Meaningful exit codes for CI/CD pipelines (HTTPie-compatible):

Code Meaning
0 Success
1 Generic error
2 Timeout
3 Too many redirects
4 Client error (4xx)
5 Server error (5xx)
6 Connection failed
7 TLS/SSL error

Use --check-status to enable HTTP status code mapping.

Web UI

Volt includes a full browser-based UI — served from the same binary. No Electron. No install. No account.

volt ui                    # Opens browser to localhost:8080
volt ui --port 3000        # Custom port
volt serve --port 8080     # Bind to 0.0.0.0 (team/self-hosted access)

Request builder — method selector, URL bar, tabbed editor for params, headers, body (JSON/form/XML/multipart/raw), auth, tests, and pre/post scripts.

Response viewer — syntax-highlighted body, headers panel, timing waterfall, copy/export buttons.

Collections & environments — file tree navigation, environment switcher, variable editor, collection search, tag filtering.

History & tools — request history with replay, cURL import, code export to 18 languages, auto-generate tests from responses, save as .volt.

Themes — Dark, Light, Solarized, Nord. PWA-enabled — install to your desktop, works offline.

One binary. CLI, TUI, and web UI. Under 5 MB.

CI/CD Integration

GitHub Actions

name: API Tests
on: [push, pull_request]

jobs:
  test:
    runs-on: ubuntu-latest
    steps:
      - uses: actions/checkout@v4
      - uses: volt-api/volt-action@v1
        with:
          command: test --report junit -o results.xml
      - uses: actions/upload-artifact@v4
        with:
          name: test-results
          path: results.xml

GitLab CI

api_tests:
  script:
    - volt test --report junit -o results.xml
  artifacts:
    reports:
      junit: results.xml

Zero-config CI

volt ci    # Auto-detects GitHub Actions, GitLab CI, Jenkins, Travis, CircleCI, AppVeyor, Azure Pipelines

No runtime to install. No npm install. Just a binary.

Built With Zig

Volt is built entirely in Zig — the same language behind Bun, Tigerbeetle, and infrastructure at Uber, Cloudflare, and AWS.
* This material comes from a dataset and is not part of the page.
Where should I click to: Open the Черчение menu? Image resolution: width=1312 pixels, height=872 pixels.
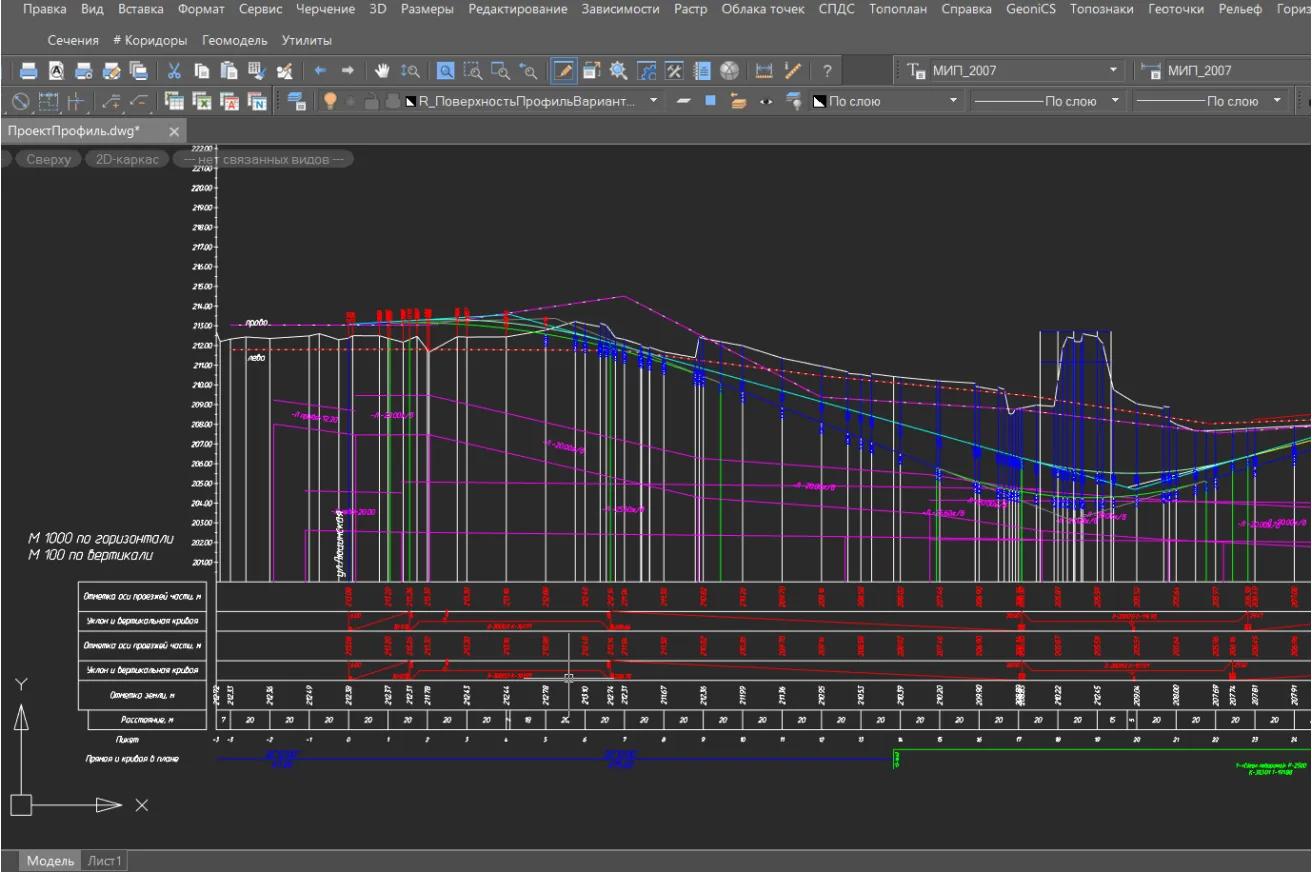(326, 9)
  • Zero dependencies. Only the Zig standard library. No package manager, no node_modules.
  • Cross-compilation built in. zig build -Dtarget=x86_64-linux produces a Linux binary from any OS.
  • No hidden allocations. Every byte is accounted for. This is why Volt uses 5 MB while Postman uses 500 MB.
72 modules  |  49,000+ lines of code  |  653 tests  |  0 dependencies

Current Limitations

Volt is production-ready for HTTP requests, testing, collections, import/export, CI/CD, and the web UI. Some newer features are still maturing:

  • HTTP/2: Frame layer and HPACK are built. TLS ALPN negotiation is WIP — real HTTP/2 endpoints fall back to HTTP/1.1.
  • HTTP/3: Full H3 framing pipeline (QPACK headers, QUIC varints, HTTP/3 frames). Requests encoded through H3 layer with --http3.
  • MQTT / Socket.IO: Packet building and parsing work. Not yet battle-tested against real brokers/servers.
  • gRPC: Proto parsing and .volt generation work. Actual calls depend on HTTP/2 over TLS (see above).
  • OAuth browser flow: PKCE and token exchange work. Localhost callback server not yet automatic — generates URL for manual flow.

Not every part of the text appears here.